"Be the kind of person you would like to meet"

"Be the kind of person you would like to meet"

This is the picture that is posted on a dating site, and it strikes me is quite an interesting statement. 

There are sayings that I appreciate:

 "Be the kind of person your dog thinks you are!"

  "What would you do if you could not fail?"

Even some of the funny ones:

"Dinner isn't ready till the smoke alarm goes off"

"Why can't I get a little ahead instead of a bigger behind?

Or the serious and thoughtful:

"The future belongs to those who believe in the beauty of their Dreams" Eleanor Roosevelt

 "Let us be grateful to people who make us happy; they are the charming gardeners who make our souls blossom" Marcel Prost.

All of the above adorn the side of my refrigerator, not sure that is where Eleanor Roosevelt or Robert Frost thought their words would wind up, but I assume and hope they would be happy to be remembered.

But, this idea of "Be the kind of person you would like to meet" is a little bit more personal to me.  If this is meant to be more of the general statement.  Be someone people would like to meet, then that is nice and frankly a little less concerning to me.  

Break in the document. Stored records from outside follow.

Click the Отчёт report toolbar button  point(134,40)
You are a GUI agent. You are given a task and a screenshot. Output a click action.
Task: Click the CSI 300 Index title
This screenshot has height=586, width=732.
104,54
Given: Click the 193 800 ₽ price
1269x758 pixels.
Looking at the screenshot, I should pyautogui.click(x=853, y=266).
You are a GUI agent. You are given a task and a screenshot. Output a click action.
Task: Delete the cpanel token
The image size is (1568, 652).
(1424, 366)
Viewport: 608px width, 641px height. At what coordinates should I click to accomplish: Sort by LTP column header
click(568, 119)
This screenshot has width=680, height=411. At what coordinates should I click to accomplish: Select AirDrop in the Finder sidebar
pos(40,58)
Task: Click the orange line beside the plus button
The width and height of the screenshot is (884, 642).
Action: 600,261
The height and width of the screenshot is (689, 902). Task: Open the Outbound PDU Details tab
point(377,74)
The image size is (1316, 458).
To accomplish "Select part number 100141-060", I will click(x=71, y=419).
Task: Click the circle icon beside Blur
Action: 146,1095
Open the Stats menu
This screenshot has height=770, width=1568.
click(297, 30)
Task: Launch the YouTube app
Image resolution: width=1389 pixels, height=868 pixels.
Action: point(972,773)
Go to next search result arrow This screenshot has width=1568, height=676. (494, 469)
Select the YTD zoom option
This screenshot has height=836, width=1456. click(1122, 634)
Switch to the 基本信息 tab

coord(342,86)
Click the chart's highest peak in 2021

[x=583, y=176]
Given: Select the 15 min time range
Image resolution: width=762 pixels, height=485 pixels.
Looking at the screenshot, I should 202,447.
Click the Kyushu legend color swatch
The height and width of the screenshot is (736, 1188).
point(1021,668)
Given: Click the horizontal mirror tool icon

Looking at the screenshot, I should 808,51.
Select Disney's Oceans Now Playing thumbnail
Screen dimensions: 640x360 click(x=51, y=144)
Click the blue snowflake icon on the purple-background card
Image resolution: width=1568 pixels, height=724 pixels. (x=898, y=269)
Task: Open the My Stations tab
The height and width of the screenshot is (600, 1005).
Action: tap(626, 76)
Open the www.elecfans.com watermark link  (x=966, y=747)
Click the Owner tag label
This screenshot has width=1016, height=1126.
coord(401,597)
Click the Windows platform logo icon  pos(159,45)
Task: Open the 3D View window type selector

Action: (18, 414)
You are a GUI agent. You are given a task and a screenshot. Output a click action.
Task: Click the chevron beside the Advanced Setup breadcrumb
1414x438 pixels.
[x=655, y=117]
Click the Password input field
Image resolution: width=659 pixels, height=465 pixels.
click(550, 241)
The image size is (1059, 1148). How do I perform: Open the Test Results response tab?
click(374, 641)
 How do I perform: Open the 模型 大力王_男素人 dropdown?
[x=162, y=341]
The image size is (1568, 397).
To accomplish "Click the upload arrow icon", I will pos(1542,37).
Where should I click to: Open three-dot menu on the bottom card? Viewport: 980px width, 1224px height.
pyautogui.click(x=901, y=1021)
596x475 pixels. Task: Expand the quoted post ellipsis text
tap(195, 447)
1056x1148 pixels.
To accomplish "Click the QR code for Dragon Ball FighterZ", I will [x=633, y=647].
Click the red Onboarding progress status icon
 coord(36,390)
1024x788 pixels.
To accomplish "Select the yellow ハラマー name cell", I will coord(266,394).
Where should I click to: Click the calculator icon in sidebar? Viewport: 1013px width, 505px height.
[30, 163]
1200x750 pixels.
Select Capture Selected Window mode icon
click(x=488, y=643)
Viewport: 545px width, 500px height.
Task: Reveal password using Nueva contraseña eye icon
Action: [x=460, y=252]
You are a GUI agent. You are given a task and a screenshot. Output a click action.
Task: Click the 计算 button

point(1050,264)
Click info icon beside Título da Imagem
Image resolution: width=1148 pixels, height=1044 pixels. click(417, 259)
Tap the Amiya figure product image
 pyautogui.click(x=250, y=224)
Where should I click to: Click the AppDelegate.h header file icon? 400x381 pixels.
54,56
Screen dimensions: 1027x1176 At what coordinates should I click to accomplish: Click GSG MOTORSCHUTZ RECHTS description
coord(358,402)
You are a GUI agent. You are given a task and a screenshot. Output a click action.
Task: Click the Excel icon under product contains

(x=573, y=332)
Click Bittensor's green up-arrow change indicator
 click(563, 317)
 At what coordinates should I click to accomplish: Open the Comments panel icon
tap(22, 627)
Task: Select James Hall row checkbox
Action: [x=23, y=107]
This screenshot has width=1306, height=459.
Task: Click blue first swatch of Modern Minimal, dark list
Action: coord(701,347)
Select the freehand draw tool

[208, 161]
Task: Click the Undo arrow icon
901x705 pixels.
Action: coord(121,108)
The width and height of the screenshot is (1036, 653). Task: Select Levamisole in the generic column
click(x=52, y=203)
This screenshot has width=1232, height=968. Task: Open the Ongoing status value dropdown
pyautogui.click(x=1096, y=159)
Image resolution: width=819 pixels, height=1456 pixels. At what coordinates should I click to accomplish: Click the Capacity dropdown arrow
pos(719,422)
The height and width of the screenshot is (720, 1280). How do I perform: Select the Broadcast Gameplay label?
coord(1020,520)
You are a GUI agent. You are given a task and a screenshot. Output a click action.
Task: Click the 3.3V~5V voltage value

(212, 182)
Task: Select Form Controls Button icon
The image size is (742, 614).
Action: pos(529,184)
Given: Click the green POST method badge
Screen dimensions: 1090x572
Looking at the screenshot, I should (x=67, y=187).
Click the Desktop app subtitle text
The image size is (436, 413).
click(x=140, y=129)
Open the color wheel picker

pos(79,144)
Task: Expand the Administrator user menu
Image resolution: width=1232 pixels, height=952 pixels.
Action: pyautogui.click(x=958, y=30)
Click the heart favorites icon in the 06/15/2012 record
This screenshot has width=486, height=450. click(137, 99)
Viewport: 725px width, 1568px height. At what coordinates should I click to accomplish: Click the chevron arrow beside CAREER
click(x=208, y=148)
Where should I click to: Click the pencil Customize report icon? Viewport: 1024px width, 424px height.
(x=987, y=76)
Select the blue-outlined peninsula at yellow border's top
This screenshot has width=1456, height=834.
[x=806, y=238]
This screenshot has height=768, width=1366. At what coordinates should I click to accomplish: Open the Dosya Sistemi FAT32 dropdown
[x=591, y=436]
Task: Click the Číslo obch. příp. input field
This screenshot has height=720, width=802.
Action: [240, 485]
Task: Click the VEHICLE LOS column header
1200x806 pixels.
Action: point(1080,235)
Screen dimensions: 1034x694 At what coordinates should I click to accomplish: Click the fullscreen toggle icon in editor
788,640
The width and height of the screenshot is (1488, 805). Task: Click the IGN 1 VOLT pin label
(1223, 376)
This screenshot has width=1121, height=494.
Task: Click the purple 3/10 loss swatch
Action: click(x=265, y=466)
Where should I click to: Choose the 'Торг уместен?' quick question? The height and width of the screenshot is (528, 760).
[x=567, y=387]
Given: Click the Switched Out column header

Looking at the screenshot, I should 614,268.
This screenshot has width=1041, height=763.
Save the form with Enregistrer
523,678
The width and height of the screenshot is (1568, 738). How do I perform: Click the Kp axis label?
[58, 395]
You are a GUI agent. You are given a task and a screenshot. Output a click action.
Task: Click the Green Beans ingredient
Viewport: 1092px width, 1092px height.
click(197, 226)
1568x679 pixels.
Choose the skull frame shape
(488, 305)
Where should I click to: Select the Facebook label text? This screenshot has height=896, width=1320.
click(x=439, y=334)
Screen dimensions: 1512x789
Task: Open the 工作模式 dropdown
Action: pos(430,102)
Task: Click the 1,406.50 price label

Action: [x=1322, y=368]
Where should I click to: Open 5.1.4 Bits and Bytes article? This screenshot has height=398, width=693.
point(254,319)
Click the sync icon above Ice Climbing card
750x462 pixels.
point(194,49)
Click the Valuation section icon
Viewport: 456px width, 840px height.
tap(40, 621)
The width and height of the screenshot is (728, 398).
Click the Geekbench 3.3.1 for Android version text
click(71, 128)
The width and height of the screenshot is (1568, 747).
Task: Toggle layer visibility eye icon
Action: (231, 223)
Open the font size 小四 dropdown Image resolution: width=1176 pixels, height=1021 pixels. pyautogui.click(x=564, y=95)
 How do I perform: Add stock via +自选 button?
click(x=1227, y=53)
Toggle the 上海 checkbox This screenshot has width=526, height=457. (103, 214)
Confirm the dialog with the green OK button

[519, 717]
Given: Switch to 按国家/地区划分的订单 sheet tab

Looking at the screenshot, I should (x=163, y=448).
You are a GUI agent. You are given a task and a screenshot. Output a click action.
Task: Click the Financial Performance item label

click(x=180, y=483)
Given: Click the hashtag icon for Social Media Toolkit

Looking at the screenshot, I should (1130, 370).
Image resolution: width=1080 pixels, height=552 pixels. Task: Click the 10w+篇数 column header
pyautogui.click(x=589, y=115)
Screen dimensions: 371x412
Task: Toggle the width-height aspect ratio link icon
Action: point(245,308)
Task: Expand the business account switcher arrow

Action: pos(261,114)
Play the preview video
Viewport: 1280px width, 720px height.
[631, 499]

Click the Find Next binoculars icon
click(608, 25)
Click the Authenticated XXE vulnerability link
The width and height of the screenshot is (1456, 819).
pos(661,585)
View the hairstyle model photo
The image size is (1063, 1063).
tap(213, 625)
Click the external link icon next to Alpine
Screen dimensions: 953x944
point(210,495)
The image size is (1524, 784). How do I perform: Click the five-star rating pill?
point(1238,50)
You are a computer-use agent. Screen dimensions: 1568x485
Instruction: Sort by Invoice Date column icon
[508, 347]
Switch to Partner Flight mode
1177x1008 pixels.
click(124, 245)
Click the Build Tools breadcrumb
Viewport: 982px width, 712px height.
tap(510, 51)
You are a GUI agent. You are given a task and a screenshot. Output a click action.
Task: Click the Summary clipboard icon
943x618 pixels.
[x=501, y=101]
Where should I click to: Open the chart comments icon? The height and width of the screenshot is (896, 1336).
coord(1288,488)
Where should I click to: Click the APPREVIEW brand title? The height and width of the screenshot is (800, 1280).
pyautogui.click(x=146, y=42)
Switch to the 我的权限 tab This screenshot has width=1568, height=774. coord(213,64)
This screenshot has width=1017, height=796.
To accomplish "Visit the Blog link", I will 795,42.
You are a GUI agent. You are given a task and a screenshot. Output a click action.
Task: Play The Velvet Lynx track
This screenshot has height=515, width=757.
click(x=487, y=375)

There are days, and yesterday was one of them, where I was just in a bit of a funk.  Maybe was just tired, seemed to sit on the couch more than usual.  Watched more bad movies on Netflix and slept through some of them.  Then had leftovers for dinner, and didn't turn the leftover steak into shoe leather, so all in all was a good day to me.  But, would I have been the person I would have wanted someone else to meet?  Probably not. 

I have moments where I think I am charming, witty, and a good person to be with.  Frankly, I hope and think that is usually the case but yesterday was not one of those days.  There are times, rare, that if I could leave myself at home I would, even though I know that moment will not last and there may be a good reason, but he is not the person I would choose to meet either.

But, what if the point is ... truthfully as stated:  "be the person you would like to meet” In other words I should be somebody if I was walking down the street, or at a bar, or at a singles meet and greet that I would personally want to meet.  The truth is I wouldn't choose to meet me.  I spend every minute of my life with me.  I do happen to like myself.  Maybe, at times, a little too much.  I enjoy my company.  I think I am a good cook, and frankly when my hair is cut and beard trimmed I don't think I would be worthy of two paper bags (probably not one but this is not up to me).  But, if I met myself, I think I would find it quite boring actually. 

Think about meeting yourself, we would sit down and start talking to each other, but the conversation would be quite unoriginal to both of us.  He would say something that I would know right away what he meant.  The jokes wouldn't be really funny because I had already thought of them myself, and probably repeated them a few times (sorry) or worse we would both laugh uncontrollably.  

The dinner would be tasty most likely, maybe argue over why we are ordering the same thing.  The wine selection would be my choice and some discussion about Malbec's would ensue I am sure.  Do we really like Malbec's or just sounds so much more masculine to order than a Cabernet or a Merlot?  This would continue for about 15 minutes, and assuming that I didn't realize I was meeting myself, we would get mad that each other was so agreeable.  Then I picture boredom setting in, and we both try and figure out how to exit dinner without offending the other self. 

The truth is again, I do like myself.  But, the person I would rather meet is not me at all.  Somebody who is smart, funny, witty and will challenge me and my mind.  Have an intensity of mind, but a relaxed nature and frankly someone who does have opinions that are valued but are not a copy of mine. 

I have some great friends and they tend, whether they realize it or not, to plant seeds in my mind that change my direction or opinion from time to time.  It sometimes takes longer for these thoughts to germinate in my mind but it does happen.  The last month in Key West was very fertile ground for planting seeds and thoughts and now I am trying to carefully nurture them for the future.  So, to meet the person I would want to meet would require me to change and not be myself at all.  

I don't need a second me second guessing (or third, fourth, and fifth guessing) where my life is going.  There are plenty of people with opinions some even shared, and frankly mine are changing all the time, so I don't think having a second me here would do me much good.   So, I will continue to be satisfied with me and looking for variety of people to meet along the way.  Frankly, if the sole purpose was to look for someone like me to meet then I might as well just stay home.  So, if there is a twin me out there, sorry please move on, but why say sorry when he would agree we shouldn't meet any way. 

There are two magnets on my fridge that sum up my thoughts and desires as the coffee kicks in this morning:
   
"happiness is a journey not a destination" Souza


 "some stories don't have a clear beginning, middle and end.  Life is about not knowing, having to change, taking the moment and making the best of it, without knowing what's going to happen next, delicious ambiguity... " Gilda Radner (I and the world still misses her!)